Já se explorou bastante o dandismo da personalidade
oswaldiana. Todavia, permanecem desconhecidas outras facetas dessa personalidade
plural e instável. No primeiro volume das Memórias 1. Oswald mencionou
suas ligações com intelectuais anarquistas e confessou sua admiração
pelos teóricos libertários ou por manifestações
ligadas a este movimento. Freqüentou a mesma roda de intelectuais em torno
do poeta Ricardo Gonçalves e do líder anarquista italiano Oreste
Ristori. Foi também muito amigo de outro escritor libertário,
Domingos Ribeiro Filho, com quem tinha laços de parentesco. Esses companheiros
de mocidade foram responsáveis pelas sugestões das primeiras leituras
que começaram a modificar a sua visão burguesa e bem comportada
do mundo. Embora nunca tenha sido um militante anarquista, as influências
do ideário libertário espalharam no seu comportamento e mais intensamente
na sua obra, depois de assimiladas outras experiências e de sua participação
ostensiva na luta política, na década de 30.
A insistência de Oswald de Andrade, em elaborar
projetos que contribuíssem para a transformação geral da
sociedade, passou a ser uma constante na sua obra, desde do tempos da Antrofagia.
Embora, as reflexões sobre política datem da fase de ligação
do escritor com o PC, de 1931 a 1945. E, curiosamente, nestes trabalhos afloram
anarquicamente as marcas do ideário libertário, desviando o seu
Autor de posturas partidárias ortodoxas. Os projetos de Oswald tentavam,
do mesmo modo que as doutrinas anarquistas, esboçar um sistema de filosofia
social cujas idéias pudessem contribuir para promover mudanças
na estrutura da sociedade. A maior parte dos textos políticos foi marcada
pelo caráter didático, à semelhança de roteiros
para conferências ou aulas destinadas a operários; outra parte
funcionou como programa, orientando a discussão interna entre os companheiros.
Saindo do âmbito restrito das tarefas internas para o plano internacional,
pensou sobre o movimento político da atualidade. Denunciou o desenvolvimento
do fascismo no Brasil, mostrando o perigo da disseminação desta
doutrina autoritária. Oswald percebeu imediatamente a ameaça que
representavam as primeiras manifestações de rua dos Integralistas
(1933), no Brasil, alertando os operários: " ... já começam
a desfilar pelas ruas as milícias dos filhos ricos (…) debaixo da proteção
da polícia burguesa e da justiça de classe".
O vosso sindicato,
escrito em 1933, contém informações generalizadas incomuns
para um escritor burguês, e, antes, próspero cafeicultor.

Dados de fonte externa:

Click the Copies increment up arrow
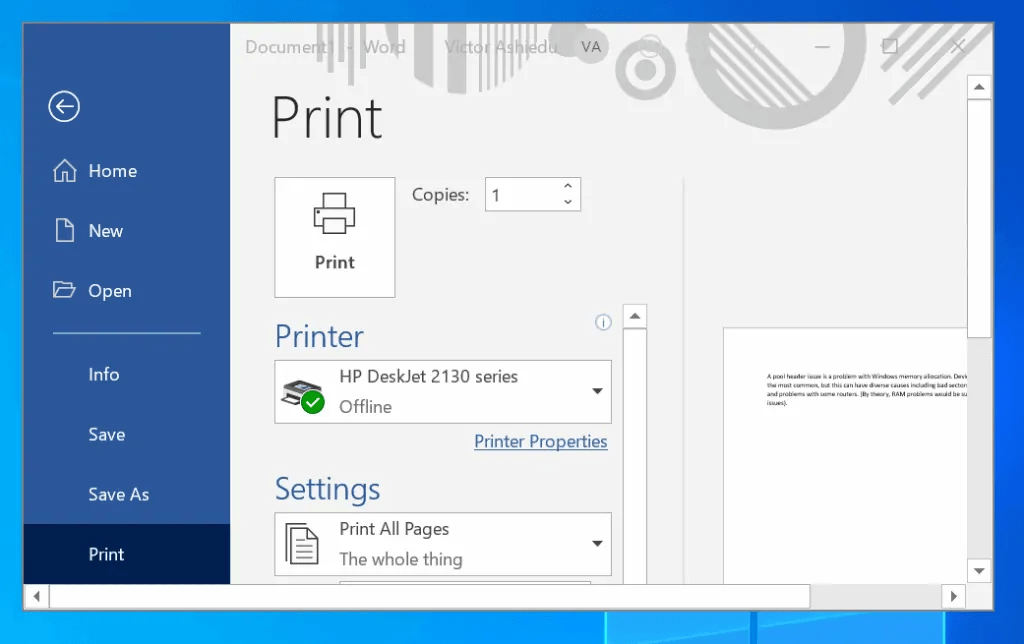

Certamente
foi o texto que serviu de base à conferencia pronunciada no "Sindicato
dos Padeiros, Confeitarias e Anexos". Baseando-se nas teorias de Saint
Simon, fundamentou a analise sobre o desarranjo financeiro internacional e trabalhando
com a velha idéia de que "economia e política são
uma simples casca da outra", analisou a causa do descalabro econômico
e a dificuldade de se encontrar caminhos pacificas de organização
social, em virtude da instabilidade política. Fundamentado em pesquisa
minuciosa, reconstruiu a história dos sindicatos através dos séculos.
Sindicato, alias era um assunto que estava em pauta na vida nacional, desde
março de 1931 com a lei de sindicalizarão, que regulamentou a
existência das organizações operárias e patronais.
A pesquisa remontou à velha Roma, a fim de datar o surgimento de uma
organização pacifica e benemerente de trabalhadores sob a forma
de "colégio". Além de ser um estudo sistematizado, de
caráter informativo para operários, entremeiou sua posição
pessoal com a narração de fatos, enumeração de dados
estatísticos, etc. Não se trata portanto de um texto frio, cuja
preocupação tenha sido a de meramente alinhar dados importantes
ligados ao tema. Aproveitou-se da proximidade com o publico, que o tom do discurso
de uma palestra podia oferecer, para se tornar mais 'intimo dos seus ouvintes
e com isso aconselhar e ensinar. Enfim, se posicionou como um professor experimentado,
severo e cordial ao mesmo tempo, apresentando idéias de maneira simples
e clara.
Alertou o operariado,
menos politizado, para a força revolucionaria dos sindicatos pelo fato
de serem agremiações de "despojados". A propósito
lembrou, que, enquanto as associações de benemerência foram
formadas por escravos, os poderosos não se sentiram incomodados; a ameaça
ao Capitalismo surgiu mais tarde com as associações operárias
na era das grandes indústrias. Oswald pós o dedo na ferida do
mundo operário: a arma de opressão dos capitalistas - o Estado
- foi sempre manipulada contra a classe trabalhadora. Considerava o Estado burguês
"o comitê administrativo e policial das classes ricas". De todo
modo, não descartou a relação intima das reivindicações
econômicas com as conquistas políticas: as greves passaram a ter
outro significado, além daquele "sentido corporativo e local de
protesto econômico".
Traçou
um panorama histórico dos antagonismos sociais no mundo de 1917 a 1933.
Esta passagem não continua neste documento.